Tetramethylpyrazine phosphate and borneol combination therapy synergistically attenuated ischemia-reperfusion injury of the hypothalamus and striatum via regulation of apoptosis and autophagy in a rat model.

The combination of tetramethylpyrazine (TMP) and borneol (BO) has shown promise for treatment of cerebral ischemia in clinical and experimental studies. However, the mechanism for the synergistic effect of these compounds is unclear. In this study, global cerebral ischemia-reperfusion (GCIR) was induced in rats that were subsequently treated with tetramethylpyrazine phosphate (TMPP) (13.3 mg/kg), BO (0.16 g/kg), or the combination TMPP + BO. Neuronal ultrastructure and intracellular calcium [Ca2+ ]i levels were evaluated in hypothalamus and striatum.
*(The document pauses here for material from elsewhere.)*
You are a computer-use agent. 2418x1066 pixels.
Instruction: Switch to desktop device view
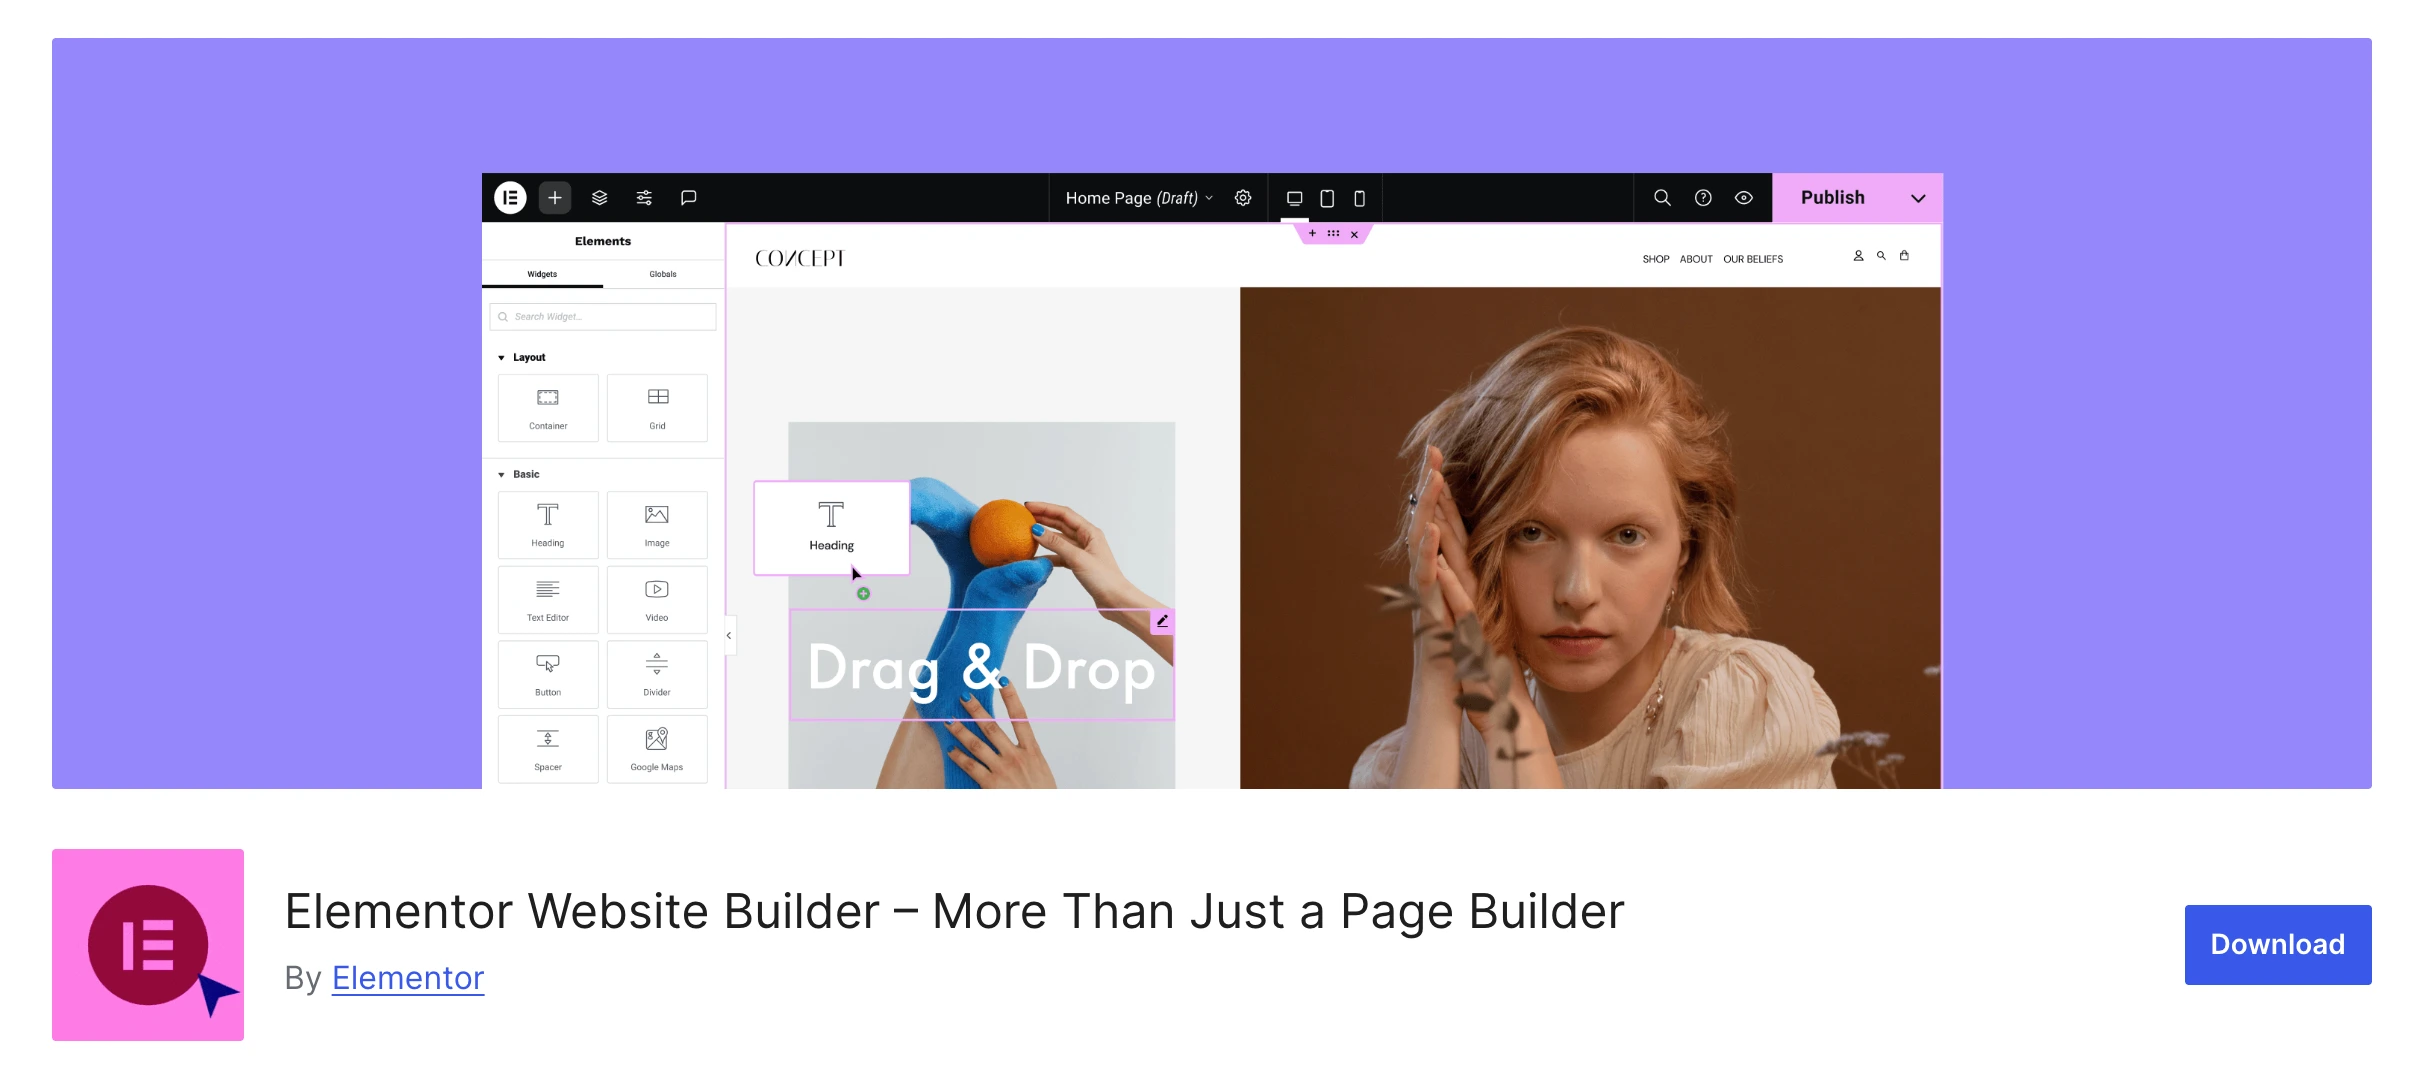[1294, 198]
Neuron autophagy was evaluated by expression of LC3 II/I, ULK1, Beclin1, BNIP3, mTOR, and pAMPK. Neuron apoptosis was examined via apoptosis index (AI) and expression of p53, Bcl-2, Bax, and caspase-3. Both monotherapies significantly improved neuronal ultrastructure, reduced numbers of apoptotic neurons and AI, attenuated [Ca2+ ]i overload, increased expression of pAMPK, ULK1, and LC3 II/I, and markedly reduced expression of mTOR, p53, and caspase-3 in hypothalamus and striatum. In hypothalamus, TMPP increased Bcl-2 expression and decreased Bax expression. In striatum, TMPP and BO increased Beclin1 expression while TMPP increased Bcl-2 expression and decreased Bax expression. TMPP + BO combination therapy enhanced expression of LC3 II/I, pAMPK, mTOR, and ULK1 in hypothalamus, and pAMPK, mTOR, ULK1, Beclin1, and Bax in striatum compared to the monotherapies. Combination therapy synergistically modulated p53 and adjusted Bcl-2 in striatum compared to TMPP and BO monotherapies, respectively. These results demonstrated a synergistic effect of TMPP + BO in protecting against hypothalamus and striatum in rats from ischemia-reperfusion injury and suggested that the mechanism involved shifting neurons from harmful apoptosis to protective autophagy and reducing neuronal [Ca2+ ]i.